File attributes describe files in specific ways. For example, the read-only attribute defines a file that can’t be written—only read. Directories use a special directory attribute that sets them apart from files. The Dir / AAttribute Filename command, where Attribute is the attribute you want to search for, helps you locate specific kinds of files.
Now that you have some idea of how to find files using an attribute, it’s time to look at the available attributes. The following list describes each of the standard attributes:

·        /AA: Locates files that are ready for archiving.
·        /AD: Locates directory entries.
·        /AH: Locates hidden files (these are sometimes visible within
          Windows Explorer without any special setup).
·        /AI: Displays files that aren’t indexed for use in Windows Search.

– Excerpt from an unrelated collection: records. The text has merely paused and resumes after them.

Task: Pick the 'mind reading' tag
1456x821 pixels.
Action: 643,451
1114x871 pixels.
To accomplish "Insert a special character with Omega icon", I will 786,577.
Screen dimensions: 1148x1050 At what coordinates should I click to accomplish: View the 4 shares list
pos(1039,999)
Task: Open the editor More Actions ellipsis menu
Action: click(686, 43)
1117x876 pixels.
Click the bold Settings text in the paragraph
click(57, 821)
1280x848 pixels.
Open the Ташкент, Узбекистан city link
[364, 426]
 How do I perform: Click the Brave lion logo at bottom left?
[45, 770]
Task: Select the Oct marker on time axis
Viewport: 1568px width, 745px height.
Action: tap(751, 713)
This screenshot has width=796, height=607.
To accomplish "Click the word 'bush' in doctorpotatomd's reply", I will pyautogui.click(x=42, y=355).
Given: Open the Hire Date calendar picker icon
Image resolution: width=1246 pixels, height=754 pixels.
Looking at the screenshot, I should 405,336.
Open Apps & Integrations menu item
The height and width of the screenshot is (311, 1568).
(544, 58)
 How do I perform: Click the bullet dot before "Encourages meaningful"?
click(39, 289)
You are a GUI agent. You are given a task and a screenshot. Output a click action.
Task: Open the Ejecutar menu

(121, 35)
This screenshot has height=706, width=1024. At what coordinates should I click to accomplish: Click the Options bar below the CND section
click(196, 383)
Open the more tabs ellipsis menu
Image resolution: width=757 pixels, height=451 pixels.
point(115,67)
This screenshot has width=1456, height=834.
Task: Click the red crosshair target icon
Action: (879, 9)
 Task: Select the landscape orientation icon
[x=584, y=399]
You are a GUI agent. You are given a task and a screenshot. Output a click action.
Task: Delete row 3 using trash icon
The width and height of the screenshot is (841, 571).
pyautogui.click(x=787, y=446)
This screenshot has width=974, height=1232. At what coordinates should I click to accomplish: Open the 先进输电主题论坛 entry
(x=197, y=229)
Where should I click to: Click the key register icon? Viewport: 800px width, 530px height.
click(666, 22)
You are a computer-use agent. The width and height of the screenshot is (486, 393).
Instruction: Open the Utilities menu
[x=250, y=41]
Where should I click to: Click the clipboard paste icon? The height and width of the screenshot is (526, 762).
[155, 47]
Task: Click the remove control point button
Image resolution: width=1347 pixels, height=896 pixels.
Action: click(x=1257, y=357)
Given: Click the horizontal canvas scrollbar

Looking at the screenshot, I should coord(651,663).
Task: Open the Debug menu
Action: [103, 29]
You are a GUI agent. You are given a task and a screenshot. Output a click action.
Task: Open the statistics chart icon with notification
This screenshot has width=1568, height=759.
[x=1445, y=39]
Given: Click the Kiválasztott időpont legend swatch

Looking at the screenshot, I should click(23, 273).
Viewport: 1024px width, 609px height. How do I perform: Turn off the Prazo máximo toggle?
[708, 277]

·        /AL: Displays file entries that include reparse points. A reparse point is special data associated with the file that defines it in a special way using custom data that’s managed by a filter (such as the properties set on a Word document that you see on the Details tab of the file’s Properties dialog box). You can read about reparse points at
·        /AR: Locates read-only files.
·        /AS: Locates system files.
·        /A–Attribute: A prefix used to negate a standard attribute. For example, if you want to find all entries except for directories, you type Dir /A–D and press Enter.

The attributes are important for another reason. The Dir command won’t display hidden files unless you add the /AH switch. Consequently, you might not even see some files without using an attribute switch. You can combine switches to obtain specific effects. For example, the hidden and system switches are commonly used together for operating system files. If you want to find just the operating system files on a hard drive, you can type Dir *.* /AH /AS /S and press Enter.